I have previously commented on the approach taken by the Courts to limitation clauses but recent case law serves to update and inform my previous opinion. The Court of Appeal, in the recent case of Kudos Catering (UK) Ltd v Manchester Central Convention Complex Ltd, refused to enforce an exclusion clause, despite the apparently clear terms in which it was framed. This adds further pointers as to the approach that the Court will take when considering clauses limiting or excluding liability. There is an additional element to this case that is of interest to a Scots lawyer, as elements of the reasoning adopted by the English Court may be subject to doubt in Scotland. This is due to the different approaches taken to the doctrine of specific implement in the two jurisdictions.

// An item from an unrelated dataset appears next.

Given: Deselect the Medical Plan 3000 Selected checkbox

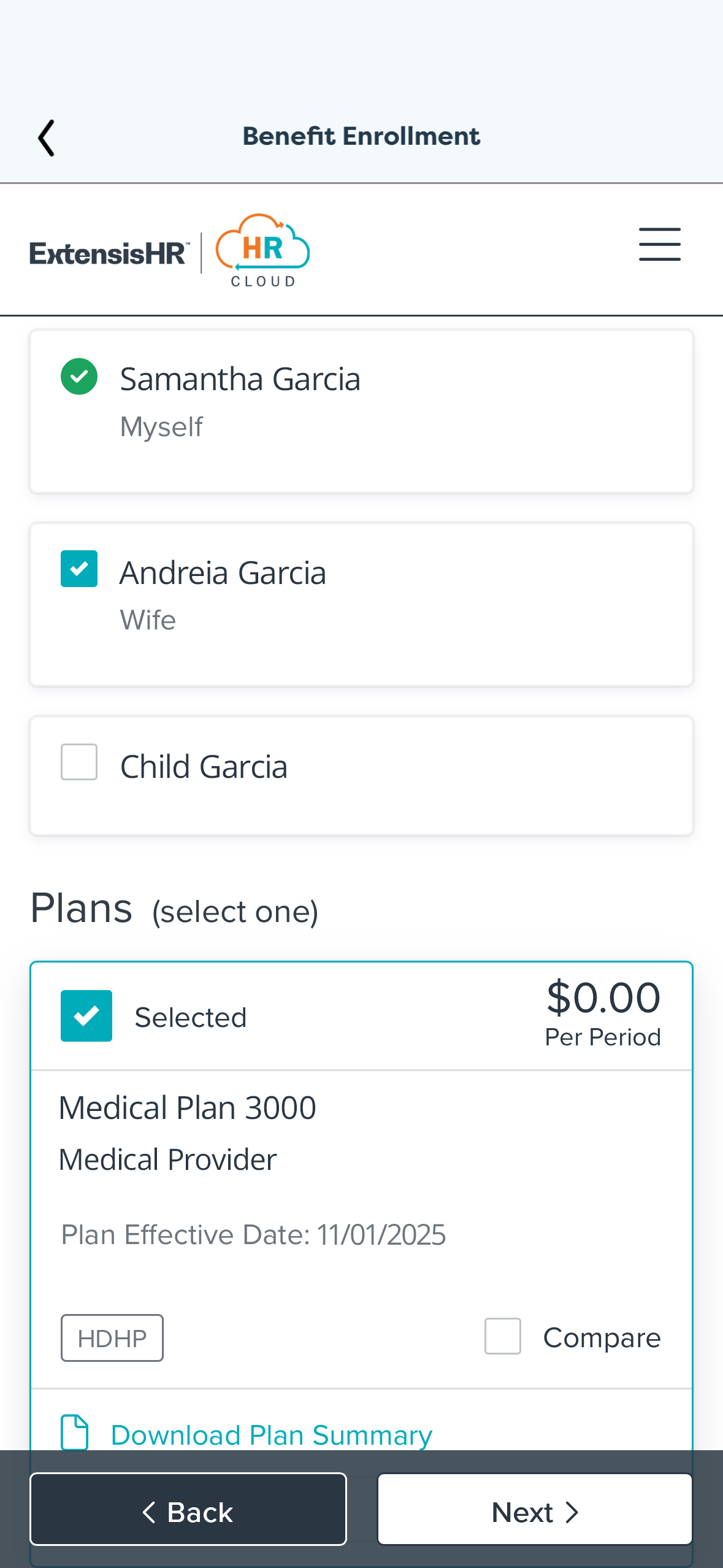Looking at the screenshot, I should [86, 1016].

Kudos entered into a contract with Manchester Central Convention Complex Ltd (MCCC) to supply catering services for a large convention centre in Manchester. Under the agreement, Kudos would pay the centre a percentage of its turnover, but would keep all the profit made from the supply of its services. Before the contract was due to expire, the convention centre became dissatisfied with Kudos's performance and sought to terminate the contract. Kudos accepted this, but claimed repudiatory breach and raised an action for damages. This included a £1.3 million claim for loss of profit.
MCCC pointed to an exclusion clause contained in the Agreement (which was fully negotiated) on the following terms:-
"[Kudos] hereby acknowledges and agrees that the Company shall have no liability whatsoever in contract, tort (including negligence) or otherwise for any loss of goodwill, business, revenue or profits…"

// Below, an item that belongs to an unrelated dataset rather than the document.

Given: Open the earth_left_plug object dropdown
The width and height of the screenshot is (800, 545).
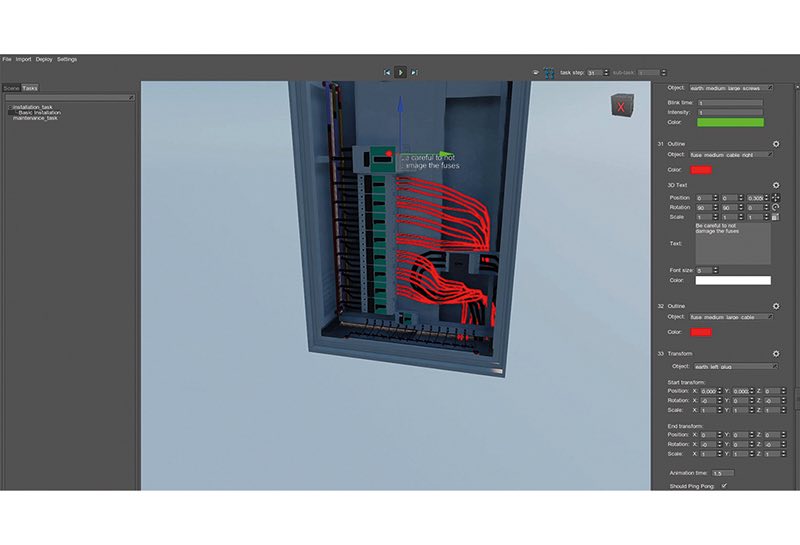Looking at the screenshot, I should pyautogui.click(x=731, y=366).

The judge at first instance adopted a literal interpretation of the Clause and found in favour of MCCC, ruling that liability for loss of profit was excluded. The Court of Appeal however adopted a purposive interpretation, and concluded that the exclusion clause could not be effective in the circumstances of the case.
The Reasoning of the Court
The Court's reasoning was based on a number of factors, including:-
- Specific performance was not an appropriate remedy in the circumstances of this case;
- If Kudos could not force MCCC to continue with the contract by way of specific performance and it could not claim for loss of profits, Kudos would have no remedy and hence MCCC could have no liability for their breach of contract. The parties cannot have intended that the clause would have this effect. A literal interpretation would therefore be "contrary to business common sense"; and
- As the exclusion clause was part of a clause dealing with indemnities and insurance, the exclusion sub-clause could only have been intended to restrict MCCC's liability in the context of an indemnity given a few sub-clauses above. Had the parties intended a blanket exclusion, the judge stated that "[he] would have expected them to spell that out clearly, probably in a free standing clause".

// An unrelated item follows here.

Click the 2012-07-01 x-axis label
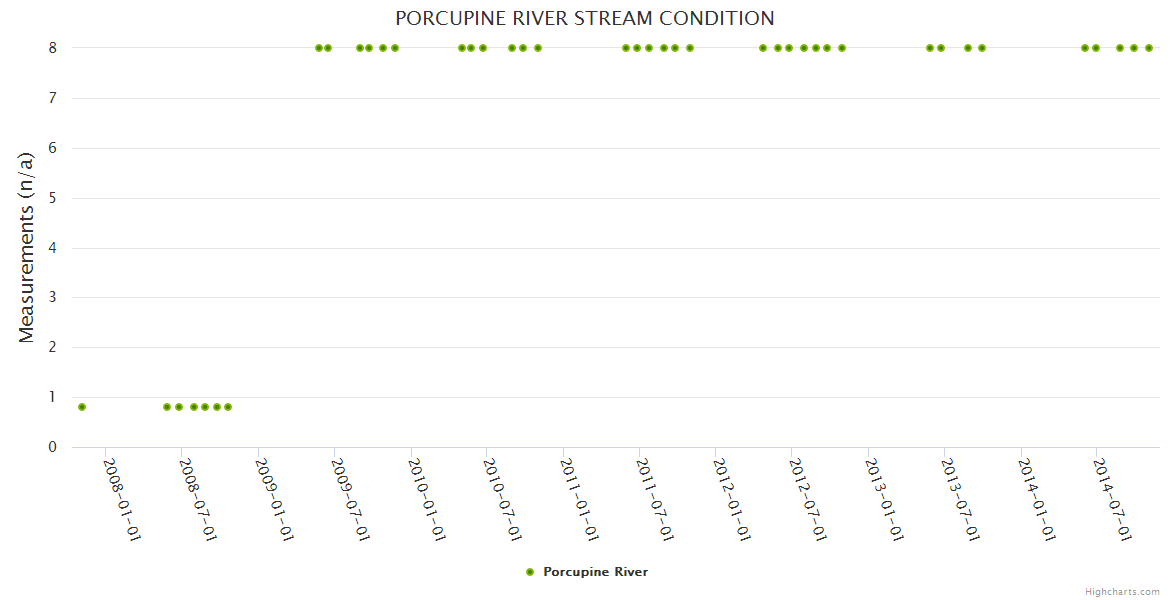This screenshot has width=1170, height=600. (808, 499)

Clearly the restrictive interpretation adopted by the Court here shows that even explicit wording will not be taken at face value, with exclusions and limitations being dealt with in the context of each commercial case. Many of the general principles identified in my previous blog in the context of limitation clauses are also relevant here, particularly the Courts' view where such clauses are buried or "sneaked in" to the contract.
It may be however that a Scottish Court would have come to a different conclusion. With regard to point (1) above, the Court of Appeal was quick to dismiss the possibility of specific performance, an argument that MCCC had advanced in the proceedings. The option was always available for Kudos to refuse to accept the breach, and sue for performance of the contract rather than damages, given that damages were expressly denied by virtue of the exclusion clause. The Court of Appeal considered the difficulties in MCCC continuing to employ a caterer that it had no confidence in and held this to be an impractical solution.
The case law in Scotland shows a different approach to the remedy of specific implement (as it is known in Scotland) with the leading case of Highland & Universal Properties Limited v Safeway Properties Limited stating "that unlike the position in England, in Scotland a party to a contract was generally entitled to enforce its obligations by decree for specific implement…and the English rule was based on a fundamentally different approach".
In that case, Safeway announced a closure of one of its stores at a shopping centre in Edinburgh, which was in contravention of a "keep open" obligation in their lease. Lord President Rodger acknowledged that it was not ideal for them to be ordered to continue with the lease but stated that "there are happier circumstances in which to run a business, but the decree simply requires the party to perform the obligation which it deliberately undertook in a formal contract."
In Scotland, specific implement is considered an effective remedy as a matter of right, rather than as a discretionary remedy that traditionally is seen as exceptional. It is therefore possible that if the Scottish Courts were analysing the facts of Kudos that an order for specific implement could have been the simple solution. With Kudos then having an effective remedy, the individual circumstances of the case in which the effectiveness or otherwise of the exclusion clause was judged would alter dramatically. These circumstances through a Scottish lens would may not have been prejudicial enough for the exclusion clause to be rendered ineffectual.